La journaliste d’investigation russe du journal indépendant Novaïa Gazeta passée à tabac mardi en Tchétchénie, Elena Milachina, a été transférée dans un hôpital à Moscou, a annoncé mercredi à l’Agence France-Presse son rédacteur en chef, Dmitri Mouratov. Attaquée lors d’un déplacement dans cette république russe du Caucase où reporters et activistes sont régulièrement agressés, Elena Milachina « a été transférée dans un hôpital à Moscou », a déclaré M. Mouratov.
Les images de cette journaliste de 45 ans à l’hôpital, les bras bandés, les cheveux en partie rasés par ses agresseurs et le visage teinté d’un liquide vert, ont fait le tour du monde et suscité l’indignation en Russie et à l’étranger. Face à la mobilisation des militants des droits humains et du monde politique russe dénonçant l’agression, le dirigeant tchétchène, Ramzan Kadyrov, a affirmé avoir « demandé aux services compétents de tout mettre en œuvre pour identifier les agresseurs ». Tout en accusant sans preuve les « services secrets occidentaux » d’être derrière l’agression, le ministre tchétchène de l’information, Akhmed Doudaïev, a reproché à Mme Milachina d’avoir « insulté pendant des années » les forces tchétchènes.
Selon le porte-parole du Kremlin Dmitri Peskov, le président Vladimir Poutine a été informé de cette attaque « très grave qui nécessite des mesures vigoureuses ». « Toutes les instructions ont été données » aux enquêteurs pour faire la lumière sur l’attaque, a dit mercredi M. Peskov.

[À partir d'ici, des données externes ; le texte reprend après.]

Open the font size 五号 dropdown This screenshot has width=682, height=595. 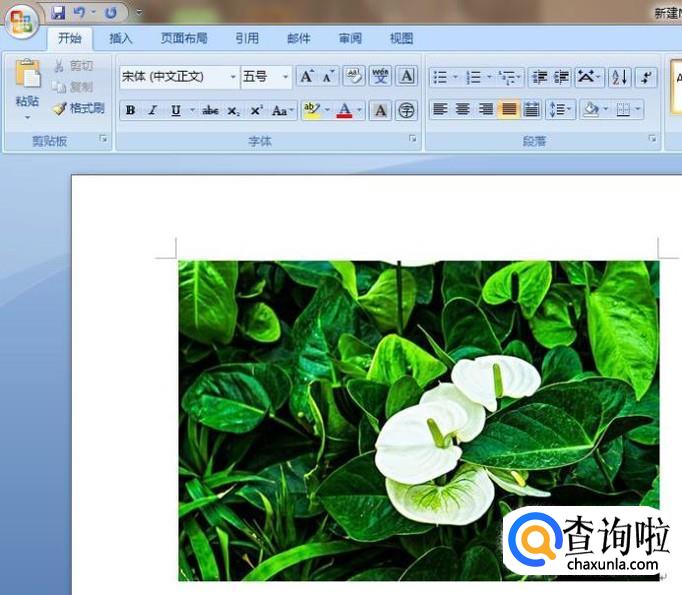pyautogui.click(x=285, y=77)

Dans une nouvelle vidéo diffusée par des médias dans la nuit de mardi à mercredi, la journaliste raconte les détails de l’agression, dont elle a été victime ainsi que l’avocat Alexandre Nemov qui l’accompagnait à Grozny pour assister au procès de Zarema Moussaïeva, la femme d’un ancien juge fédéral, devenu opposant de M. Kadyrov.
« Nous avons été suivis dès le décollage de notre avion » de Moscou, estime la journaliste, connue pour ses publications sur les exécutions extrajudiciaires en Tchétchénie. A l’arrivée, leur taxi fait « à peine 500 mètres » avant d’être stoppé. Une quinzaine de personnes les extirpent du véhicule pour les emmener dans un fossé où ils sont « tabassés méthodiquement », raconte-t-elle, assise sur son lit d’hôpital. « Ils voulaient obtenir le mot de passe pour avoir accès à mon téléphone » en « nous menaçant de nous couper les doigts », dit la journaliste. Elle dit que son collègue avocat a reçu un coup de couteau. Quant à elle, les assaillants lui ont « rasé (la tête) puis aspergée de Zelionka », un antiseptique chirurgical de couleur verte qui a été utilisé lors d’agressions contre des opposants russes ces dernières années et qui couvrait toujours son visage, son cou et ses mains.
En février 2022, Elena Milachina avait déjà dû quitter temporairement la Russie, selon son journal, après des menaces émises par M. Kadyrov qui l’avait qualifiée de « terroriste ». Novaïa Gazeta est l’un des rares bastions de la presse libre en Russie et son rédacteur en chef, M. Mouratov, a reçu le prix Nobel de la paix en 2021.